[Entries for locating text and elements]
****

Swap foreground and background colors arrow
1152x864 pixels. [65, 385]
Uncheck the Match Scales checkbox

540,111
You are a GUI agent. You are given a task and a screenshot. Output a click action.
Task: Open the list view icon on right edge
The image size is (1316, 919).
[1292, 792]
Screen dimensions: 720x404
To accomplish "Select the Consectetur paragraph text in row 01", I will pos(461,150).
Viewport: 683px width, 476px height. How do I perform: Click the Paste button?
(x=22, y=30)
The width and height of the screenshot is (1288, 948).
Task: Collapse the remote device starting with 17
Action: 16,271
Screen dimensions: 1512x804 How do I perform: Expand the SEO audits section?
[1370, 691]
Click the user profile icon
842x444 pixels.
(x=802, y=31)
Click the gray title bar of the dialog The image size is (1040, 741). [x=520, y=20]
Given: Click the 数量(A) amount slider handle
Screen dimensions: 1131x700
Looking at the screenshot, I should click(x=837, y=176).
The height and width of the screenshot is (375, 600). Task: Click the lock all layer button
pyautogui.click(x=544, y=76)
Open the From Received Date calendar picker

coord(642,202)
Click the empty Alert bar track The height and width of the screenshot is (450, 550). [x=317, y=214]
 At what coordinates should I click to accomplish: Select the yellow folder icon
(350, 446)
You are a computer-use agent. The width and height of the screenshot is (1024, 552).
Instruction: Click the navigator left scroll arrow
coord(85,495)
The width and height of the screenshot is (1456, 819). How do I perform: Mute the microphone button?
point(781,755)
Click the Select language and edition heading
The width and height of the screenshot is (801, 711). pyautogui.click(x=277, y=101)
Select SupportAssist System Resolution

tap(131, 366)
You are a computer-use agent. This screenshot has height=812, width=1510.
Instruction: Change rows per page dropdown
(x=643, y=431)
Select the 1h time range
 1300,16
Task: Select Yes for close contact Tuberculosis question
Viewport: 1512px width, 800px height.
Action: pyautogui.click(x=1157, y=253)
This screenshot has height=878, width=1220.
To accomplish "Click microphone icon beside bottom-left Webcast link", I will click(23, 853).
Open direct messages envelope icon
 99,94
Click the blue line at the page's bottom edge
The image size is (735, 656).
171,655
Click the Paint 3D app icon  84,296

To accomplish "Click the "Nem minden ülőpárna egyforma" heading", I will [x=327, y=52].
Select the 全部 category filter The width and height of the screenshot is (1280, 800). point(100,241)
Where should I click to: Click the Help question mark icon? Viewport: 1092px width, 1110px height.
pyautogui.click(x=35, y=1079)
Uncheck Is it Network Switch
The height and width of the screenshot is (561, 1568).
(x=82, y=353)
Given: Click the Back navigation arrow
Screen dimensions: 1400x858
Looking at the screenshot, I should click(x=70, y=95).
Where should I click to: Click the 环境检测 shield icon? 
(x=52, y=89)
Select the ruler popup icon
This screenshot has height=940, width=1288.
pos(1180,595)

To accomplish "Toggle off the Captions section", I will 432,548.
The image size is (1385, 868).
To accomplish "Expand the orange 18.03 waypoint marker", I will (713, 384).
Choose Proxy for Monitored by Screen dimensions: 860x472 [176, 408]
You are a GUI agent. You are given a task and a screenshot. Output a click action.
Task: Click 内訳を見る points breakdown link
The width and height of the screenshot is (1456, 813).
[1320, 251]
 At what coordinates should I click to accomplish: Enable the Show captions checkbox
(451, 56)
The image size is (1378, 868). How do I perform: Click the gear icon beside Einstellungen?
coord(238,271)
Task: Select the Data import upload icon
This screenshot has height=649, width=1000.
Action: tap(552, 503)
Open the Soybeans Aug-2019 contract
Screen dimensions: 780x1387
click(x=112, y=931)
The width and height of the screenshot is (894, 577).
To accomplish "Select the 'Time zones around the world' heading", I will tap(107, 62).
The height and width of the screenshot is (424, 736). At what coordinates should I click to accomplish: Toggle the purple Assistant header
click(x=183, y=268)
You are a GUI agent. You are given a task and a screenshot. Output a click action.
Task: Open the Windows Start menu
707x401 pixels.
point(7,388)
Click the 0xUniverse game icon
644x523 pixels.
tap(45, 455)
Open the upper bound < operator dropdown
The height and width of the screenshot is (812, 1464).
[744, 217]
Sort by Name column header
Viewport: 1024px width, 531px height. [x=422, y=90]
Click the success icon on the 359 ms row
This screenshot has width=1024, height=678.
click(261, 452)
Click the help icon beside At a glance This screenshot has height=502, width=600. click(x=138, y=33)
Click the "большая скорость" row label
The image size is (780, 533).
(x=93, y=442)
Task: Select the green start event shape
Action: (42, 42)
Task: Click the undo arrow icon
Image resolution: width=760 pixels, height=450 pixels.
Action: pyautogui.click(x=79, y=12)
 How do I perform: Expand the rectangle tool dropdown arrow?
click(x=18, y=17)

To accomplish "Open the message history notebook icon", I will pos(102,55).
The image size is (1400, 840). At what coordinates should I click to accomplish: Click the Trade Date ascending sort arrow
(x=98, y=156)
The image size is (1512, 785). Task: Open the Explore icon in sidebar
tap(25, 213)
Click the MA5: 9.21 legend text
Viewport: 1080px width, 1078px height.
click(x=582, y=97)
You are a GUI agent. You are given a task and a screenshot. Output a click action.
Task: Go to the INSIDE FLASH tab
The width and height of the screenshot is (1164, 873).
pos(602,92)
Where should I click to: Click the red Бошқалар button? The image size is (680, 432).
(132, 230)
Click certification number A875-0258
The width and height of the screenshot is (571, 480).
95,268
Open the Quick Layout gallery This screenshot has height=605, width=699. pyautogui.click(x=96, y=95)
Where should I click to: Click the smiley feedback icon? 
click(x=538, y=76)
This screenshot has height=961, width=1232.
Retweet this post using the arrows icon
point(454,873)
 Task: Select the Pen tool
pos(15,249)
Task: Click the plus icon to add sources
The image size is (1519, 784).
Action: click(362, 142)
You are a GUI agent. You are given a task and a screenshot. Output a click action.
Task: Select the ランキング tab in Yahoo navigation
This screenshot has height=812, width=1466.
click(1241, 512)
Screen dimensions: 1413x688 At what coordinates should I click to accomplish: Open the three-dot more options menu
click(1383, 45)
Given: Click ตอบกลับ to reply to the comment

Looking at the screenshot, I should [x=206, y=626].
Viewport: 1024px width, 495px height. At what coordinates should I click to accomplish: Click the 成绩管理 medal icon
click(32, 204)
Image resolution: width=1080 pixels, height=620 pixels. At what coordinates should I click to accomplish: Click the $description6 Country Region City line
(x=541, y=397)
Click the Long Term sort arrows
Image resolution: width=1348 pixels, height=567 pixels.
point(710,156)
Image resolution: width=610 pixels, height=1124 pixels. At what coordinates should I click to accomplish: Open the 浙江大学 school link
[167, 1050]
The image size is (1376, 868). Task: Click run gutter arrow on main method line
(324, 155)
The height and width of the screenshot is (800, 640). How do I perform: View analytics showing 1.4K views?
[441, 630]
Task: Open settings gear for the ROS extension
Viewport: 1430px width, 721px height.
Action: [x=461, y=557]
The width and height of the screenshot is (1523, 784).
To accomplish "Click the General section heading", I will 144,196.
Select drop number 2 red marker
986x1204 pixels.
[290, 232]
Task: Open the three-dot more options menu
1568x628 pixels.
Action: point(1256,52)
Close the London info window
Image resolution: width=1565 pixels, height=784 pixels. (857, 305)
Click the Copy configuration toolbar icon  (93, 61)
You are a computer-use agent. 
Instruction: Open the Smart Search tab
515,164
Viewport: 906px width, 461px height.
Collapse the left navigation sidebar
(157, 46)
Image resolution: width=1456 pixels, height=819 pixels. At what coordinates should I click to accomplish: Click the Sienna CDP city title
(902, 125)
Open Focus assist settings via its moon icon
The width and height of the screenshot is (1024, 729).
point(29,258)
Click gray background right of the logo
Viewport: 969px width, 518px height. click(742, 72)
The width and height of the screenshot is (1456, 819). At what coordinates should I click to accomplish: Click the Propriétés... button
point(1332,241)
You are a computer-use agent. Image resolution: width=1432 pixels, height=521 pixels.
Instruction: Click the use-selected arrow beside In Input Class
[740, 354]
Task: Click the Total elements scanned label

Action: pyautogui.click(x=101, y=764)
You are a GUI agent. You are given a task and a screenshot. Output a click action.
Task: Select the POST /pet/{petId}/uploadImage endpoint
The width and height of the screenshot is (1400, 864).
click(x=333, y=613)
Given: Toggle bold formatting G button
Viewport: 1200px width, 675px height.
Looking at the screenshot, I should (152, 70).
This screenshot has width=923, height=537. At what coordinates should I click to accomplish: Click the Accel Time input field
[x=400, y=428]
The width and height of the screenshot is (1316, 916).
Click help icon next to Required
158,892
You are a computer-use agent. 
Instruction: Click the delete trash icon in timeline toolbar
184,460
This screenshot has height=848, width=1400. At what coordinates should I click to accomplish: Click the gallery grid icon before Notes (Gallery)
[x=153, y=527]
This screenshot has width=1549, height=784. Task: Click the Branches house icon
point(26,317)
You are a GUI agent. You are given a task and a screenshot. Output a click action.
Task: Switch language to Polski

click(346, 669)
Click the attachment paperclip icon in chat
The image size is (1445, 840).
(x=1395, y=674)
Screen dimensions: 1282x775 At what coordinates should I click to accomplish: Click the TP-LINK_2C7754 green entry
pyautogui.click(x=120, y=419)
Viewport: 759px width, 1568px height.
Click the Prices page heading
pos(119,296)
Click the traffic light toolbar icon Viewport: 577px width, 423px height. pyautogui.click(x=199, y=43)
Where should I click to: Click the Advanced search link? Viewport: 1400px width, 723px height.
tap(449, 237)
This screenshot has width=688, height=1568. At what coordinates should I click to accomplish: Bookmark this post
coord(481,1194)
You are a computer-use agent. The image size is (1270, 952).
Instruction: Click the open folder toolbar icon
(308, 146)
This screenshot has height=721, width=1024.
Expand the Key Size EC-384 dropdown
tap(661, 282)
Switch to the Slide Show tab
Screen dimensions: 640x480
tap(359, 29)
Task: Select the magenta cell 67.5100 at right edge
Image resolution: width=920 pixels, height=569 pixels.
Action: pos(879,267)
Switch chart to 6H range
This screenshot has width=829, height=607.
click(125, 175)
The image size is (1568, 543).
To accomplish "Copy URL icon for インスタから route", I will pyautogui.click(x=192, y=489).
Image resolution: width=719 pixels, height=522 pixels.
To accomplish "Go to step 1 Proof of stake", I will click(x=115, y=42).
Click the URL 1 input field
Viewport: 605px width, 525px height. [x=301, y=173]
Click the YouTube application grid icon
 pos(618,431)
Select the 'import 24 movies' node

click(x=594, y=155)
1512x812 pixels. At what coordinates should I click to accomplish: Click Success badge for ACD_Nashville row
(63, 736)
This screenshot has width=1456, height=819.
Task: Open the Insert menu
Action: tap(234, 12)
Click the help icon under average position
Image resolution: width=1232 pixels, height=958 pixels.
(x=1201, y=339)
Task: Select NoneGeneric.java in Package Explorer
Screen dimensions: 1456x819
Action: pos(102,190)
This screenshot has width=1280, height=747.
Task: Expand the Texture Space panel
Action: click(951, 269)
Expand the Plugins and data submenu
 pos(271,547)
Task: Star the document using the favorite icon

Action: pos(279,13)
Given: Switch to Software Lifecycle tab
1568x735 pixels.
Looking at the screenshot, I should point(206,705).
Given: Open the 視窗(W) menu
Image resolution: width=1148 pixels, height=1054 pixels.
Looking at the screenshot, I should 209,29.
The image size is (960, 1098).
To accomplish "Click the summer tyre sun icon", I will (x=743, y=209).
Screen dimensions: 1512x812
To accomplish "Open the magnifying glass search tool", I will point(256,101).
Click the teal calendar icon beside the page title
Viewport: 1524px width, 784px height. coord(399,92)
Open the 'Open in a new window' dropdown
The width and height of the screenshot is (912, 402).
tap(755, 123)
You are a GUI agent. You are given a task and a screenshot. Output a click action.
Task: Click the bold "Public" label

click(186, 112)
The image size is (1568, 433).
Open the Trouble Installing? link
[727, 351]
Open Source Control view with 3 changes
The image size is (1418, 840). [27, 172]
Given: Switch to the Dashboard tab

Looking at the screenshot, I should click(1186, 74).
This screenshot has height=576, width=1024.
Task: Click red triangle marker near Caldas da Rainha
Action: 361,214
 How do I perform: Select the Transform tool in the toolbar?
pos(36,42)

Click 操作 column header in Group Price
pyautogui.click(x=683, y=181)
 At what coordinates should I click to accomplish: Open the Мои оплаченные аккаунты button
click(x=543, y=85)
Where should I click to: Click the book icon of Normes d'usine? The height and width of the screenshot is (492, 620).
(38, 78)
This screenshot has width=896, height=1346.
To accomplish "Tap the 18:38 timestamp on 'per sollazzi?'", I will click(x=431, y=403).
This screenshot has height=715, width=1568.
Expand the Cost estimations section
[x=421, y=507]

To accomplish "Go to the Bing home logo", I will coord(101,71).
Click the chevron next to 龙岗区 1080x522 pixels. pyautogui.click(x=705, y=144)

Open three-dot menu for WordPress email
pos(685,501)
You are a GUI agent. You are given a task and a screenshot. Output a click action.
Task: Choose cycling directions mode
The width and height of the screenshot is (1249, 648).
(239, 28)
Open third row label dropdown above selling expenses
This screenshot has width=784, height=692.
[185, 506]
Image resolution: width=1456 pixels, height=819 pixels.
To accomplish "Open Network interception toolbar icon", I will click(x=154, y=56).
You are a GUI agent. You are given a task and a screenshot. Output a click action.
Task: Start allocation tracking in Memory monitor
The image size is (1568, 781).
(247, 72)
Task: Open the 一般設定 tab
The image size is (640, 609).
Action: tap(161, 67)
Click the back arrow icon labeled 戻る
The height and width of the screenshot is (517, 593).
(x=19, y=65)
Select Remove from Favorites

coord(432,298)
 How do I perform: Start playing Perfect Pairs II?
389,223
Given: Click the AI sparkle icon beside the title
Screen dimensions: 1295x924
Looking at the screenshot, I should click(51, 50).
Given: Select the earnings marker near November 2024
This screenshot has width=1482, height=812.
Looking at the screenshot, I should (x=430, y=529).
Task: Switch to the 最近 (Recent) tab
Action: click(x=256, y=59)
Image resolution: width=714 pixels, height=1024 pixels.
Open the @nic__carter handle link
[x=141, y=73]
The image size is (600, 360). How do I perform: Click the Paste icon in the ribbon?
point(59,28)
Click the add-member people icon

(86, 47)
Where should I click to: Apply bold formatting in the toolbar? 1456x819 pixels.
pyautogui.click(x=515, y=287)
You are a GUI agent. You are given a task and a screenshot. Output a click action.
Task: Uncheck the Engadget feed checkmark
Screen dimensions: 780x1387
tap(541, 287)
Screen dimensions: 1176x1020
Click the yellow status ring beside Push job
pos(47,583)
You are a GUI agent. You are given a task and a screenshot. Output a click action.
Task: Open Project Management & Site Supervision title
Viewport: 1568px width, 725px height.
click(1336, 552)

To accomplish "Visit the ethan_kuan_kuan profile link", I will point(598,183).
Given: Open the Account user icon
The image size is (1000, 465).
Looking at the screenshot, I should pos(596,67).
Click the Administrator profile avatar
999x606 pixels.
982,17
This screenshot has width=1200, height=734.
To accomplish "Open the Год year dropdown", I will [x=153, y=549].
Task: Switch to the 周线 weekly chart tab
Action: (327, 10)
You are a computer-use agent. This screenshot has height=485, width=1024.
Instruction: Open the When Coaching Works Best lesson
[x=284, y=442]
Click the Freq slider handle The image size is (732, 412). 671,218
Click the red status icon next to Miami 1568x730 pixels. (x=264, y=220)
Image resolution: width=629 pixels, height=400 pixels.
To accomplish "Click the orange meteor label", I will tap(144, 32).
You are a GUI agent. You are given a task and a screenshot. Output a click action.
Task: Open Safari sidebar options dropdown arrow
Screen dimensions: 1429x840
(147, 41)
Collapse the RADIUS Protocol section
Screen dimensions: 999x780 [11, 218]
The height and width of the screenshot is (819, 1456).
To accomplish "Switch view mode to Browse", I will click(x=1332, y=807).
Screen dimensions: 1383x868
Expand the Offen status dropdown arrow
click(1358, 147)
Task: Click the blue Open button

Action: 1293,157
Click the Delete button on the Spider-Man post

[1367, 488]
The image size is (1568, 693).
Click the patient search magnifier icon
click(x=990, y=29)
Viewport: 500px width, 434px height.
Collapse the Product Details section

****

**Aim:**
Can you return, unchanged, the lines from the one containing "Click the Copy" up to and including the one containing "point(29,258)"?

**Task output:**
Click the Copy configuration toolbar icon  (93, 61)
You are a computer-use agent. 
Instruction: Open the Smart Search tab
515,164
Viewport: 906px width, 461px height.
Collapse the left navigation sidebar
(157, 46)
Image resolution: width=1456 pixels, height=819 pixels. At what coordinates should I click to accomplish: Click the Sienna CDP city title
(902, 125)
Open Focus assist settings via its moon icon
The width and height of the screenshot is (1024, 729).
point(29,258)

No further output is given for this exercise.